Has it been beneficial for their economies?
The game has diluted because there isn't the buying power left in America to fund it. We have exported our wealth, not just in cash, but mostly in manufacturing technology that is now collecting unemployment, social security, and food stamps.
The phenomenon largely began with China and regardless of presumed Chinese wage growth, which is actually more attributable to an uptick in exchange rate of the Renminbi in a nod to those complainig about the peg, China remains symbolic of the severe economic pressure to which the American lower and middle classes have been subjected for two decades.

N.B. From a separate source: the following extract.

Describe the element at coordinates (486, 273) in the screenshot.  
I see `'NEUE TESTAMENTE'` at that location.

Some are more concerned with Americans than Chinese, just as some are more concerned with Chinese than Americans, although Americans who are concerned over the economic well-being of Americans are derided, with individuals attempting to speak to their own self interest termed nativist xenophobes and worse, while Chinese doing the same are not.
This does not change the basic facts, however. Impoverishing a market while wrangling over access to that market and being dependent upon it is so stupid as to be irrational, for all involved.

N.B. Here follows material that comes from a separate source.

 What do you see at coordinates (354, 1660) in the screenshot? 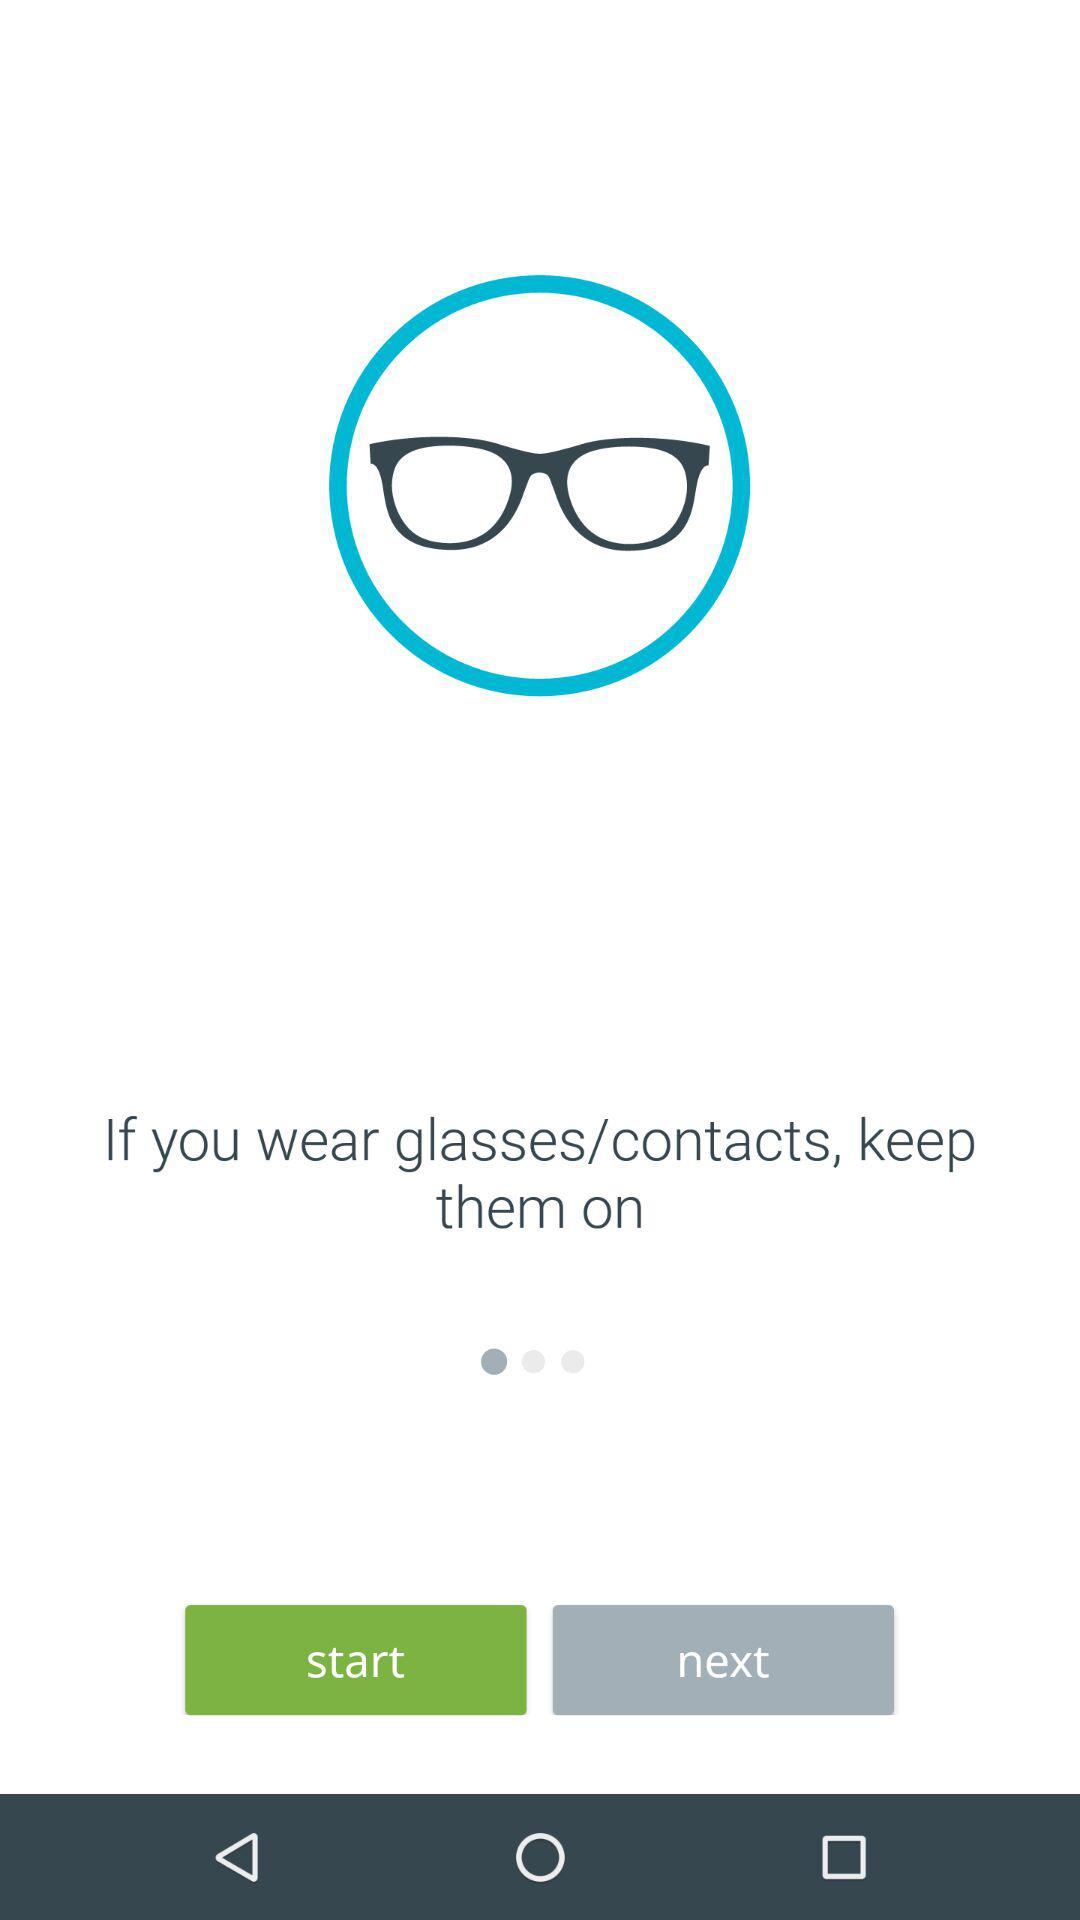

Still playing dumb, I see. You deny that there has ever been a formal yuan peg to the dollar, and you deny that there is still a de facto peg despite claims that the currency has been floated? You know better.
Odd that you’d find someone pointing out that you have a personal interest in offshoring as trade policy to be a personal attack.
Pinging “All” doesn’t ping anyone but the screen name “All” by the way. Maybe “All” will chime in someday but hasn’t thus far.
I agree. Thanks.
I don't see how the first can be the case. The yuan is pegged to the dollar. This means that a yuan buys more gasoline today at 6.5 yuan to the dollar than it did at 8.25 yuan to the dollar just a few years ago.
Why some Chinese investors invest in the US probably has to do with getting a bolthole in case of problems back home. The US is one of the few countries that does not automatically extradite anyone on the Chinese government's wanted list, does not aggressively go after visa overstayers and has a large enough Chinese community that homesickness is somewhat alleviated for involuntary exiles. It's also a place where the natives actually attempt to help foreigners who face the danger of being killed back home, which is not a universal phenomenon on the planet.
Real estate prices are skyrocketing in response to rapidly rising Chinese wages, and businesses are expanding pell mell to deal with the rising consumption that has resulted from these wage increases, which have to do with productivity increases that come from using modern equipment to do things rather than the labor-intensive methods of old. There is no shortage of investment opportunities in China.
Maybe you'll have more luck in expressing this to our fellow FReeper expat-panama, who persists in claiming that it's not. I'm just a southern textile yahoo and a nativist to boot, what would I know.
I'd be interested in hearing your ideas.
Without a minimum wage, unemployment, social security and food stamps, much of that labor would still be employed. The problem here is that we've imposed layer upon layer of regulation and welfare state bennies that have removed most incentives for people on the lower end of the IQ scale to work. I think in the first few decades after welfare benefits were first legislated, most of that cohort continued to work simply out of this sense that it wasn't moral to impose on your fellow countrymen. The unfortunate reality is that economic laws eventually ride roughshod over both morality and cultural norms. People eventually figure out that a family of 4 with the parents stuck in low-end jobs can generate more income from government welfare programs than by working minimum wage jobs.
I posted this earlier but you asked....
I visited a closed plant in North Carolina to assess the equipment being exported to Bangladesh. It was aa fully automated process for converting raw cotton to T shirt Yarn. Raw cotton came in one door and yarn ewnt out another. It was of Japanese manufacture and about 9 years old. It was fully automatic and required few employees.
What it means in Bangladesh is that similar labor intensive plants must close and there will be a net loo of jobs along with increased production.